Can you tell us what the family thought about putting that item in the newspaper? Did the marriage that they didn't approve of work out?
It appears that their descendants not only worked hard, but contributed generously to their communities, which I am sure Robert McNair and Jean Holmes would have been very proud of. Cheers Julie G

strikealimey
02-08-16, 09:42
Hi ,I think I may be a descendant of Robert McNair and Jean Holmes as well.One of my paternal great-grandmothers was Harriet Rosa McNair (B-01 Sep 1845 • Umballa , India.D-30 October 1882 • Canterbury, Kent, England).Her father was LT Col Robert Nelson McNair , grandfather was Robert MacNair who married Helen McCall and great great grandparents were Robert McNair and Jean Holmes.

by the way my name is Michael Dennis

strikealimey
11-08-16, 21:29
No reply, sad

Merry
11-08-16, 21:53
Michael, perhaps send Shona a personal message? Just click her user name and you will see the option.

kiterunner
11-08-16, 22:12
Or was it gentlemuse you were trying to contact, Michael? In which case the same applies.

Shona
12-08-16, 00:27
Sorry. Not been too well of late, hence my lack of activity on the forum. But thank you for posting and for sharing the information.

strikealimey
14-08-16, 20:03
Or was it gentlemuse you were trying to contact, Michael? In which case the same applies.

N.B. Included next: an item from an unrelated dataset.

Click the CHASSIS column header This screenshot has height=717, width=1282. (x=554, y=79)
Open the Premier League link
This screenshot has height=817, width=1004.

I just made comment which wasn't aimed at anyone in particular, to see what kind of reply I might receive.The Dennis/Vine side of my tree come from the South east of England(Essex, Kent) where Rosa McNair relocated having married my great grandfather Reverend Francis T Vine.I have some distant McNair cousins living not too far from me, although we have never met

strikealimey
05-09-21, 09:30
There is an eBook by the name of mcNair, mcNear, and mcnear geneologies which has lists of family members pertaining to particular family trees one of which i belong to myself as did Robert McNair and Jean Holmes
The lists were complied by James Birtley Mcnair

strikealimey
05-09-21, 22:19
Jean McNair (Robert[4]2Duncan[i]1) wasbap¬ tized in Glasgow January 30, 1737. She was married to James Steedman, who seems to have been unsatisfactory and left her a widow at an early age. She died in 1786 of pulmonary tuberculosis and was buried in the High Kirkyard in Glasgow June 4, 1786, aged 30.50 She had a small grocery business; and John Swanston, the grocer, was appointed to wind it up
as principal creditor, she dying intestate.51 She seems to have owed Swanston £35-17/-, and after paying rent and funeral expenses, he realized only £6-4/9 from the sale of her effects. Apparently her nephews, who were men of means, did little for her.

Kit
08-09-21, 00:19
I have a minor connection to the Macnairs - Mary Jane Hirschfield married Alexander Hill Macnair.